Hayatını kaybedenlerin yakınları ve avukatlar sabahın erken saatlerinde adliyeye gelerek duruşma öncesi bir basın açıklaması gerçekleştirdiler. Patlamada hayatını kaybeden işçilerden Selahattin Tepeçınar’ın ablası Hatun Tepeçınar, fabrikada güvenlik önlemlerinin alınmamasından dolayı sorumluların taksirden değil, planlayarak adam öldürme suçuyla yargılanmasını istediklerini vurguladı, “biz gerçek adaleti istediğimiz için buradayız” dedi.
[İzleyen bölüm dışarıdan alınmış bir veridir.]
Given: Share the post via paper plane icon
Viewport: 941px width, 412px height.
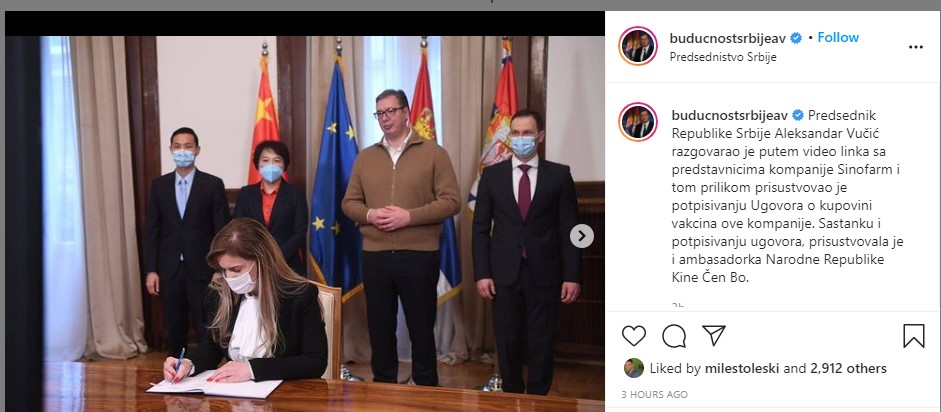Looking at the screenshot, I should [x=714, y=335].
DİSK yöneticileri de basın açıklamasına destek verdi. Söz alan DİSK Genel Başkanı Arzu Çerkezoğlu patlamanın hemen ardından fabrikaya gittiklerini ve yürürken ayaklarının altındaki barutların hâlâ patladığını söyledi. Daha önce 6 kez patlama yaşanan fabrikada üretimin sürdüğüne dikkat çekerek “Soma’dan Ermenek’e Torunlar’dan Sakarya Hendek’e kadar iş cinayetlerine karşı adalet arayışımız devam edecek” dedi.
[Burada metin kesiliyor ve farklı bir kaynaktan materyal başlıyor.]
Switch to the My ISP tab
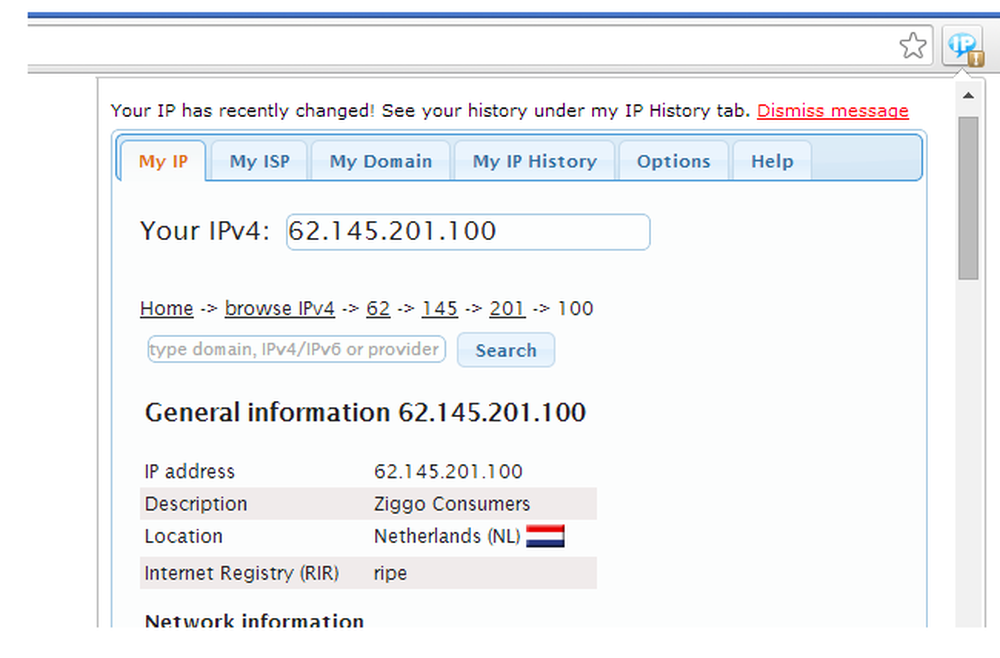1000x658 pixels. 259,160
hatun-tepecinar-181120.webp

İtiraflar döküldü
Söz alan sanık avukatlarından Mehmet Mangıroğlu iş cinayetleriyle birlikte sermaye sınıfının temsilcilerinin sıkça dillendirdiği bir yalana sarıldı: “Maalesef işin fıtratında var.” Mangıroğlu, ayrıca şöyle konuştu: “Önceki kazalarda anlaşarak helalleştik, bu kazada da helalleşmek istedik, 250 bin lira değerinde ev vermek istedik ama akıllarını çelenler oldu.” Kimyager olarak çalışan Asiye Angın ise fabrikada patronun kararıyla yasadışı barut üretimi yapıldığını, kendilerinden fikir alınmadığını, bilgi de verilmediğini söyledi.
Mahkeme heyetine ifade veren sorumlu müdür Ahmet Çağırıcı; fabrikada denetim olacağı zaman, kaçak barut üretimi ve depolaması olarak kullanılan Çin mahallesinin kapatıldığını söyledi. Sanıkların avukatının “Böyle bir yerse neden çalışmaya devam ettin?” sorusuna ise “Çocuğum hasta ve yoğun bakımdaydı. Çalışmak zorundaydım” cevabını verdi. Avukatlar Ahmet Çağırıcı’ya “Hasan Ali Velioğlu’na ‘Bu kadar malzemeyi Çin Mahallesine yüklemeyelim’ dediniz, o da size ‘Bir şey olmaz, patlama olacaksa Çin Mahallesinde olsun, yukarıda daha fazla işçi çalışıyor’ mu dedi?” şeklinde soru yöneltti. Çağırıcı iddiayı kabul etti. Yaşar Coşkun’un “12 bin 500 lira değerinde havalandırma mı yapamayacağım, o kadar maaş ödüyorum” sözlerine değinen Çağırıcı, “O havalandırmayı yapmadılar. Gerçekler bu” dedi.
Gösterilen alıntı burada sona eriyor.